# TASK
Given the listing below, write out exactly the lines starting with the line that has "Unidad de seguridad ciudadana (144, 1642)" and going on through the line that has "HostGator (276, 1522)", both kept.

# RAW DATA
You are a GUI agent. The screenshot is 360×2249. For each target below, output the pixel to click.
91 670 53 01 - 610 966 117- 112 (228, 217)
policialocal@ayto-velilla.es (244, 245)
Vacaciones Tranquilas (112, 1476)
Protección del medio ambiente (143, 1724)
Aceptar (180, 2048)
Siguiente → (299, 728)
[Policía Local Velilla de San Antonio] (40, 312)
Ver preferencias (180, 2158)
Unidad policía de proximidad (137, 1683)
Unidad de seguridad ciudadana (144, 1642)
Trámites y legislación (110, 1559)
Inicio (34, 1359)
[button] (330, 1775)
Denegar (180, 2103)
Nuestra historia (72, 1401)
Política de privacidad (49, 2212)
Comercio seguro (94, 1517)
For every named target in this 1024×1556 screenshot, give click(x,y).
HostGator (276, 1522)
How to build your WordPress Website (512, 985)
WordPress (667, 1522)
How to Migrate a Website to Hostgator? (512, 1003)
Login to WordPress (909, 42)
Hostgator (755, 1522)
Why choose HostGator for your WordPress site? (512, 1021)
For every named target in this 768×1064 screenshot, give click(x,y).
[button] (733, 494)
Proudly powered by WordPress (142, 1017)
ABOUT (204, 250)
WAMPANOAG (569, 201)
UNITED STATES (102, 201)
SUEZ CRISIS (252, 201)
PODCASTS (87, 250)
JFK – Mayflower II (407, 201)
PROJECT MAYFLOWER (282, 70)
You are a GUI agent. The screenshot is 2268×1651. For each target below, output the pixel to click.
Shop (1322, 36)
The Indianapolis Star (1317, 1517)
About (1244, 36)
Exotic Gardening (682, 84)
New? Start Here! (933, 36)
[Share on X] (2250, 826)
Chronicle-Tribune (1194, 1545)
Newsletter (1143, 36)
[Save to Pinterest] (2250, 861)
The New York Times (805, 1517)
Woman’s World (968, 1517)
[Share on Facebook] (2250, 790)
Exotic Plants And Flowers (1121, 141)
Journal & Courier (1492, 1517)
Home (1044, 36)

# ANSWER BOX
Unidad de seguridad ciudadana (144, 1642)
Trámites y legislación (110, 1559)
Inicio (34, 1359)
[button] (330, 1775)
Denegar (180, 2103)
Nuestra historia (72, 1401)
Política de privacidad (49, 2212)
Comercio seguro (94, 1517)
For every named target in this 1024×1556 screenshot, give click(x,y).
HostGator (276, 1522)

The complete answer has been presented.